--- begin GIVEN INFORMATION ---

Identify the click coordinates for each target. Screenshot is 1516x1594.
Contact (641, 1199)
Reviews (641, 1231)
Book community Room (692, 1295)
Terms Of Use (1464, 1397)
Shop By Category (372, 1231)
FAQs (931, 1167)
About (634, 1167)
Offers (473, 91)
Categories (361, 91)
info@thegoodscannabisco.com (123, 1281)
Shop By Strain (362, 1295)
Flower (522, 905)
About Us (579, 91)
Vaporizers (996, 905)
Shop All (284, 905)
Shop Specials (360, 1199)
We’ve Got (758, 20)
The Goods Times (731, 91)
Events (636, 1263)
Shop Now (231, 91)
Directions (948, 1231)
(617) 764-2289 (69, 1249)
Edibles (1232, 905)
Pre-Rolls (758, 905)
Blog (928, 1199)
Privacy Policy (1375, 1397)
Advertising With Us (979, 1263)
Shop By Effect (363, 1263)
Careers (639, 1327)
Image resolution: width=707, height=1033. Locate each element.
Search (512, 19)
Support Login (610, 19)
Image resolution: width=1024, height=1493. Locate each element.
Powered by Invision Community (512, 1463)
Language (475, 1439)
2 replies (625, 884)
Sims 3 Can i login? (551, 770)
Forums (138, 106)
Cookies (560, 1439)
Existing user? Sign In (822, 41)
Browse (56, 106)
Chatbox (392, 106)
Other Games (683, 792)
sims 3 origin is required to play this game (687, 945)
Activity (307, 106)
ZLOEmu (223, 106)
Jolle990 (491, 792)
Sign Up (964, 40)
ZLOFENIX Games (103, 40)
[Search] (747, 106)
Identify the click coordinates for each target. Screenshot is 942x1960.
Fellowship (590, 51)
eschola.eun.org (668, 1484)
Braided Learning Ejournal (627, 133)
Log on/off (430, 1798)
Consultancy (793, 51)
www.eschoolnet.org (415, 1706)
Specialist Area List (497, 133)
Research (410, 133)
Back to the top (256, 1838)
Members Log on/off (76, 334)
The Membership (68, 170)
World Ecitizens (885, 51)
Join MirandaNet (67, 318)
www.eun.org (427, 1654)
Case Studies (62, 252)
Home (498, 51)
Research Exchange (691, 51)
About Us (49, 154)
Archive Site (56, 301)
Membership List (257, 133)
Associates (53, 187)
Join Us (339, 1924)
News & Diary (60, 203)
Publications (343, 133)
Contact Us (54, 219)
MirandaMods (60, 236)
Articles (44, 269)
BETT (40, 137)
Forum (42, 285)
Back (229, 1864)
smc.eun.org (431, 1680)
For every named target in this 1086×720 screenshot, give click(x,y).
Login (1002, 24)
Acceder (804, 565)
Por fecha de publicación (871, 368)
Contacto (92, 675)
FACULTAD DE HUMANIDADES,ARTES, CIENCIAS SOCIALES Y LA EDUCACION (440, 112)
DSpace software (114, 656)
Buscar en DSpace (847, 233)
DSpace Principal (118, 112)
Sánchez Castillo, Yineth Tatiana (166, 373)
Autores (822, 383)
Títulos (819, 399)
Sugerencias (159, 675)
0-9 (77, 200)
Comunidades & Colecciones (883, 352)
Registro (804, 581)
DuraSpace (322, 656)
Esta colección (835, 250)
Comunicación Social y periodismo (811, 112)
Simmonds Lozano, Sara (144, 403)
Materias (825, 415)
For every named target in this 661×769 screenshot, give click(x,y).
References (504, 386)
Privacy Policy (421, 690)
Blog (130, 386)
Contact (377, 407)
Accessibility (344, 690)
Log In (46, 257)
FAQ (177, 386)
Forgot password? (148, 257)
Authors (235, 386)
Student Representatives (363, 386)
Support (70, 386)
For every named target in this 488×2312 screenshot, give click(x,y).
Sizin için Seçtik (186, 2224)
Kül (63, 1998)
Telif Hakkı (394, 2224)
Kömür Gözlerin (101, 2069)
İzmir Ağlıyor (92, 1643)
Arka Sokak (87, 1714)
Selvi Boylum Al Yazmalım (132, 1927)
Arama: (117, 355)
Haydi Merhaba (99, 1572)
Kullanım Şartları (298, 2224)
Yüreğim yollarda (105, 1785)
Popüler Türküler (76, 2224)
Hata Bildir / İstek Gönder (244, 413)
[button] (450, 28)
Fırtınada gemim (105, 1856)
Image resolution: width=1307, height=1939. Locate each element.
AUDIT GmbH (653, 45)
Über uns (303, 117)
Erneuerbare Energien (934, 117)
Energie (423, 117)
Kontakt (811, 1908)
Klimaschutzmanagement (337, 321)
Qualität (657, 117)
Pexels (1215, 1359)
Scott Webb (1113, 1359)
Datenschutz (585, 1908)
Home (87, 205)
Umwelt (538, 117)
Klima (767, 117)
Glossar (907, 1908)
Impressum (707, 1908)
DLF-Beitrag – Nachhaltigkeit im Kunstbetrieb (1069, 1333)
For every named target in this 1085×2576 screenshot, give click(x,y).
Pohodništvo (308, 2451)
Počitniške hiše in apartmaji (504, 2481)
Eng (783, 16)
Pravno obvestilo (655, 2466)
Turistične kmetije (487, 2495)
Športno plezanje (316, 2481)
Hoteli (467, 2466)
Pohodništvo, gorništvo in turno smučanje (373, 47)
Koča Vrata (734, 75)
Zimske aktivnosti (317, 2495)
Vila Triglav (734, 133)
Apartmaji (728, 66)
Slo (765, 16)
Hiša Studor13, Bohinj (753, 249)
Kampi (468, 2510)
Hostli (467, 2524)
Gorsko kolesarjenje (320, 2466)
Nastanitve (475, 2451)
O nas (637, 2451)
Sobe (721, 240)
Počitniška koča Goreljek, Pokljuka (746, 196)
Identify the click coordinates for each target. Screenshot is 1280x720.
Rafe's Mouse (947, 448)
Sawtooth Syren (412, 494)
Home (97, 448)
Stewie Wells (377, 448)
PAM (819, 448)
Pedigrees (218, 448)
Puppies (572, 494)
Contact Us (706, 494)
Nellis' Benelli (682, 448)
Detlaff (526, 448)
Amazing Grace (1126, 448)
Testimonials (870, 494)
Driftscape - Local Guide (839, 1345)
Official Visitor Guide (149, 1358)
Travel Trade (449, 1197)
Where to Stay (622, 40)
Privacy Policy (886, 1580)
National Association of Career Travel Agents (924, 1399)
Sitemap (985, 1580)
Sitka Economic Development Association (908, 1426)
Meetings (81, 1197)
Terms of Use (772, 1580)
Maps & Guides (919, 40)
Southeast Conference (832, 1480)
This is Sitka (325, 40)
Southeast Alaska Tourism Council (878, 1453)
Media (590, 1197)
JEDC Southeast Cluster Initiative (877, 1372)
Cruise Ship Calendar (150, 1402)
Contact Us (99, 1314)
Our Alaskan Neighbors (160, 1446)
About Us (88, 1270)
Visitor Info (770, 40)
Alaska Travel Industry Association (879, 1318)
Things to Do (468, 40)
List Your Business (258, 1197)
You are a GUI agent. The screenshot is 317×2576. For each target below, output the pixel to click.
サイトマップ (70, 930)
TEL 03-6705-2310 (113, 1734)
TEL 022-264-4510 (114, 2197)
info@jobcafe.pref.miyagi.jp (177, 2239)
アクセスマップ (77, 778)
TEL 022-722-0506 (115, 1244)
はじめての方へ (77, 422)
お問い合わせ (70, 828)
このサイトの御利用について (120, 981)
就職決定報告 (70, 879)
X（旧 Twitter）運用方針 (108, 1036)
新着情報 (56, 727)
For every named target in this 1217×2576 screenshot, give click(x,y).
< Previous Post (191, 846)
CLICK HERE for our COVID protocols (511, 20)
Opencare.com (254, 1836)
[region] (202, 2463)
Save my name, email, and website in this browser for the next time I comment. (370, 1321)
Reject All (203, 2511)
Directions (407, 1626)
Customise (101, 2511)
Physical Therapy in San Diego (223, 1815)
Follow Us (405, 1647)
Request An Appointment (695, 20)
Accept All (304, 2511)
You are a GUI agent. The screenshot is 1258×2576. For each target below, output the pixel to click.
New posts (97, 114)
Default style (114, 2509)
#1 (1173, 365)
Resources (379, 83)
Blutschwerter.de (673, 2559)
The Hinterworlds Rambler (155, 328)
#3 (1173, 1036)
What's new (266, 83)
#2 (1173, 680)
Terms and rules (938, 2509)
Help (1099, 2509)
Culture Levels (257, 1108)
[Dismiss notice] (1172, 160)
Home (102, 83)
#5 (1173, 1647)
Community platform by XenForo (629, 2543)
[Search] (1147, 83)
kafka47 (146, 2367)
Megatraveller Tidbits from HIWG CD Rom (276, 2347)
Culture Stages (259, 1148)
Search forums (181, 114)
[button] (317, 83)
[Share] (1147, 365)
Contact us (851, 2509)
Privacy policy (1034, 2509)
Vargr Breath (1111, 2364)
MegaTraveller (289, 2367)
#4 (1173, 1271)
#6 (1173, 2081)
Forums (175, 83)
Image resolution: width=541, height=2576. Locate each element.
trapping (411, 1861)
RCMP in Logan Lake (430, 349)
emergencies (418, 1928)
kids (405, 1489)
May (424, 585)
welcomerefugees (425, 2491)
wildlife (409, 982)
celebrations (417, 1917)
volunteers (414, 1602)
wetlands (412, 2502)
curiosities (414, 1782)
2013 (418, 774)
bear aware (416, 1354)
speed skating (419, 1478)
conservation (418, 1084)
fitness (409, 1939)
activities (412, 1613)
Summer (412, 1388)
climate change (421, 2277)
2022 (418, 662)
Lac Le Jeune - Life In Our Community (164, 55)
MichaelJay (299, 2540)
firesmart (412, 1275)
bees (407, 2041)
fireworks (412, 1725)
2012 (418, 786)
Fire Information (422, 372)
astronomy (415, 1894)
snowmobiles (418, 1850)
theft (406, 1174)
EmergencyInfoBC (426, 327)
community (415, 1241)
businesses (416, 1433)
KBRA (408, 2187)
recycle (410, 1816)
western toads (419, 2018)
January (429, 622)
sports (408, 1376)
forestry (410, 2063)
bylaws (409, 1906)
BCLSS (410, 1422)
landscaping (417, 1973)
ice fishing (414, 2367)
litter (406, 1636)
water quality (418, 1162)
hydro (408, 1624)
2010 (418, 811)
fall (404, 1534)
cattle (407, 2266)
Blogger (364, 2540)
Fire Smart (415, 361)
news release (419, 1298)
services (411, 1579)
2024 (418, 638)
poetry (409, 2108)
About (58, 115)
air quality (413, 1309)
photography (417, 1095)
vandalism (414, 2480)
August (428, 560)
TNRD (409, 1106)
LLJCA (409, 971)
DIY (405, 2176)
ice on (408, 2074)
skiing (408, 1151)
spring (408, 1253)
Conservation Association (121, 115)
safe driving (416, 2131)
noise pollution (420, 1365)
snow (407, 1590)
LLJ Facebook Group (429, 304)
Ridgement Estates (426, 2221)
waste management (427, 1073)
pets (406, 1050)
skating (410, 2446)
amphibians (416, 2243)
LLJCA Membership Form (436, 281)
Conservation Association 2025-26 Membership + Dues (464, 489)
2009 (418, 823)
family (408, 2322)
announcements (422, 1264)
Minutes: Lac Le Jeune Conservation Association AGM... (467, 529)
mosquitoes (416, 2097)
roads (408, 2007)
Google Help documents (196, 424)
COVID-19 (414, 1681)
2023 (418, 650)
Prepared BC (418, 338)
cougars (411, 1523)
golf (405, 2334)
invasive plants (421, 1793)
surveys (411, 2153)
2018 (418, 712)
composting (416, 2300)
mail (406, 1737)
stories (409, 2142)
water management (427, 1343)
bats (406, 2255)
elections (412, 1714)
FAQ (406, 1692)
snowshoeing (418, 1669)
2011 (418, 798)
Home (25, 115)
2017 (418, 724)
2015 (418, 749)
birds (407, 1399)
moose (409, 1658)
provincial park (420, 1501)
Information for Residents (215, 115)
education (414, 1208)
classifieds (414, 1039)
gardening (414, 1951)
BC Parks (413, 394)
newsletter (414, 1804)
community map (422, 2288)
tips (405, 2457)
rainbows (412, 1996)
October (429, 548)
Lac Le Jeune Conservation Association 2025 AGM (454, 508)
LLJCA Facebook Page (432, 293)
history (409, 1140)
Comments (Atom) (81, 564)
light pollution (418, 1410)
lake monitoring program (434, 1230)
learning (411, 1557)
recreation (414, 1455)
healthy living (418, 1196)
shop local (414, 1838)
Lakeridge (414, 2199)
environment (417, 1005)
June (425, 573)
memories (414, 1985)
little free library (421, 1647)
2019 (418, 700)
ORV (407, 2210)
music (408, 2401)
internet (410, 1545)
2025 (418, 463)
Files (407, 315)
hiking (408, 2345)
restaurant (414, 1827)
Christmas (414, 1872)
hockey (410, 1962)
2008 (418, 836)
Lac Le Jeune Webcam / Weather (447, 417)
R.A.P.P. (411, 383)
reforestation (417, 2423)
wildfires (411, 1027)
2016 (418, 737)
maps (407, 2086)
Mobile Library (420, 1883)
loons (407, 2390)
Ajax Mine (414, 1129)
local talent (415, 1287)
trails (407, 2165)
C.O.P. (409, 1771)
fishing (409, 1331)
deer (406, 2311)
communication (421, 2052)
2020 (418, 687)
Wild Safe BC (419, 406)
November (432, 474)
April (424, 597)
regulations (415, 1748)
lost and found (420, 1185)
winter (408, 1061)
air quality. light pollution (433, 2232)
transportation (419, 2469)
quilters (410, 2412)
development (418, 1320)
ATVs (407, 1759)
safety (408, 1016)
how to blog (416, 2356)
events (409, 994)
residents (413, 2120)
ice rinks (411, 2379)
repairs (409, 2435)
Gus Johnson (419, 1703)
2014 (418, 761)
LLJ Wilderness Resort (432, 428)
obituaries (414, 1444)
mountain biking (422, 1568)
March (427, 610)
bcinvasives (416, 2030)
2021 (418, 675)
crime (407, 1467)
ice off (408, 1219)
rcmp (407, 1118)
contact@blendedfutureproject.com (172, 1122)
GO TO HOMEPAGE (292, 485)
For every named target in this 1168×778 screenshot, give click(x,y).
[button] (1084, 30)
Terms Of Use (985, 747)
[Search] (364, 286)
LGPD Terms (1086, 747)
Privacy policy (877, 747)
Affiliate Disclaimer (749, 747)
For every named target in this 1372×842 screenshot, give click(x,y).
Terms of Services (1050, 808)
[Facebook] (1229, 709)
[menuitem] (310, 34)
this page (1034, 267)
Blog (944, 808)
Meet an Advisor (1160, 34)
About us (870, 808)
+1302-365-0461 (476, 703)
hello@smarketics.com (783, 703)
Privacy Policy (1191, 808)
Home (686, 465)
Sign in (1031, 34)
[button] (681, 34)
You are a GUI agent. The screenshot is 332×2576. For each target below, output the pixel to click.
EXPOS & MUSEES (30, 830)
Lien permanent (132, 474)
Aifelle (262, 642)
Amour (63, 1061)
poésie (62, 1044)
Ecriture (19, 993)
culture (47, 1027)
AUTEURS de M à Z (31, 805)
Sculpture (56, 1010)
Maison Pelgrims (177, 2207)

--- end GIVEN INFORMATION ---

WRITTEN TASK:
Please return each line of the data above that contains the word "element". Case counts.

ANSWER TO THIS TASK:
Image resolution: width=707, height=1033. Locate each element.
Image resolution: width=1024, height=1493. Locate each element.
Image resolution: width=1307, height=1939. Locate each element.
Image resolution: width=541, height=2576. Locate each element.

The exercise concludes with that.